Même dans l’Amérique de Trump, l’intérêt pour les enjeux sociaux et environnementaux progresse au sein du système capitaliste, tant dans les pratiques des entreprises que dans les écoles de management, constate Julie Battilana, professeure à Harvard, dans une tribune au « Monde ».

 

En modifiant la loi Pacte (Plan d’action pour la croissance et la transformation des entreprises), qui cherche à mieux rendre compte de la réalité des enjeux auxquels sont confrontées les entreprises, la France peut faire partie des nations leaders du changement, et ce, à un moment décisif dans le processus de transformation du capitalisme à l’échelle mondiale. On attend en effet aujourd’hui des entreprises qu’elles prennent en considération les enjeux sociaux et environnementaux de leur activité, comme le précise le projet de loi initial. Il est aussi essentiel que les entreprises qui le souhaitent puissent devenir des « sociétés à mission », sans quoi la France prendra du retard par rapport à d’autres pays qui ont créé de nouveaux statuts légaux pour mieux répondre aux besoins des entreprises de demain.

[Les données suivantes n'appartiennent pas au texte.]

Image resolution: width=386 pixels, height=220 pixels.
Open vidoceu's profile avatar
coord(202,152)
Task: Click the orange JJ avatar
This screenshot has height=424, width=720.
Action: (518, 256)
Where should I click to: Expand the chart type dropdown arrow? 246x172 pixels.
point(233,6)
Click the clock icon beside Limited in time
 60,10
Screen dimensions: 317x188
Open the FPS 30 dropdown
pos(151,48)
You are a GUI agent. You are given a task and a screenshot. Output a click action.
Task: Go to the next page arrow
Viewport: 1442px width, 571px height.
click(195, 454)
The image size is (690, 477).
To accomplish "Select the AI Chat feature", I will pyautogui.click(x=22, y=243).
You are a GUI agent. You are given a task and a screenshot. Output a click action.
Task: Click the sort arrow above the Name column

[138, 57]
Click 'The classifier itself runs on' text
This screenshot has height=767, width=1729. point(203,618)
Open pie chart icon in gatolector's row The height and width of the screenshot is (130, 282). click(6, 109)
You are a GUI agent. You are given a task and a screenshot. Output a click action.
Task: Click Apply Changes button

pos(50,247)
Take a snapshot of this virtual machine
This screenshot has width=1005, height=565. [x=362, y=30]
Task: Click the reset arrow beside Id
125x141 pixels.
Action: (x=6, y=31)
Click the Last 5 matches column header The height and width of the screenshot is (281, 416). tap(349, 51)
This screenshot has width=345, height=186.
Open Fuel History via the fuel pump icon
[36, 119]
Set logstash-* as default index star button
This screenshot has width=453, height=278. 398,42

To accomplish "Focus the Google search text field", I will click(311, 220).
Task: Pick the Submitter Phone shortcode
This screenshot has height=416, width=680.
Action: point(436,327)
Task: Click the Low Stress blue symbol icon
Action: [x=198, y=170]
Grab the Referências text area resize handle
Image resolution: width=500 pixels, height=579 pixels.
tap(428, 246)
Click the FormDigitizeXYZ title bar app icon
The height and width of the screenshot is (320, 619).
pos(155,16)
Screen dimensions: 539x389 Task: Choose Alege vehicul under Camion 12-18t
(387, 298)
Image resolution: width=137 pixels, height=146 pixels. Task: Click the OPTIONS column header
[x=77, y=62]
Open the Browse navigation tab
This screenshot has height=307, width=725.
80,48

Même dans l’Amérique de Trump, qu’on pourrait croire, de loin, acquise à un néolibéralisme débridé, le mouvement pour réformer le système capitaliste est plus actif et mobilisé que jamais. Ceux qui poussent au changement ne se contentent pas de contester le statu quo, ils développent des innovations et s’organisent pour orchestrer leur adoption.

 

A commencer par le développement de nouveaux statuts légaux, comme celui de la benefit corporation (« entreprise d’intérêt pour la société »), qui permet aux entreprises de s’engager à prendre en compte non seulement la performance financière dans leurs décisions, mais aussi l’impact de leurs actions sur l’environnement et la société. Ce nouveau statut, qui est aujourd’hui une option disponible dans plus de 30 Etats américains, a d’ores et déjà été adopté par plus de 5 000 entreprises. On compte, parmi elles, l’équipementier Patagonia et la filiale nord-américaine du groupe agroalimentaire Danone (Danone North America). Au delà de la loi, d’autres se mobilisent pour créer les outils permettant de mesurer la performance environnementale des entreprises.

 

C’est en autre, le cas du Sustainability  Acounting Standard Board (SASB) une ONG américaine créée en 2011 avec pour objectif le développement de tels outils pour plus de 70 industries afin de permettre aux entreprises et aux investisseurs de prendre aussi en compte les critères sociaux et environnementaux. SASB qui est aussi le pendant de Financial Accounting Standard Board (FASB) l’organisme de standardisation de l’information financière, fait valoir un argument de poids, celui du principe de matérialité de la performance sociale et environnementale. Suivant cet argument, la transparence en matière d’effort et de rapport sur la performance sociale et environnementale est nécessaire à une prise de décision éclairée des investisseurs, dans la mesure où son omission est susceptible de les induire en erreur.

 

Demande de changement.

Les investisseurs sont d’ailleurs plus nombreux à afficher leur volonté d’avoir non seulement des retours financiers, mais aussi un impact social et environnemental positif. D’après le Global Steering Group for Impact Investment, une ONG basée au Royaume-Uni, plus de 8 milliards de dollars de Fonds gérés aux USA prennent en compte les considérations d’impact social et environnemental. La jeune génération est demandeuse  de ce changement. D’après une récente étude menée par Deloitte (The Deloitte Millennial Survey, 2018), auprès de plus de 10 000 personnes nés entre 1980 et 1990, dans 36 pays, plus de 80% du anel considère que la performance des entreprises ne devrait pas e réduire à la seule prise en compte de leur performance financière. J’observe cette tendance au quotidien avec mes étudiants à l’Université de Harvard. Ils sont de plus en plus nombreux à afficher leur volonté non pas seulement de gagner de l’argent, mais également d’aider activement à régler les problèmes sociaux et environnementaux.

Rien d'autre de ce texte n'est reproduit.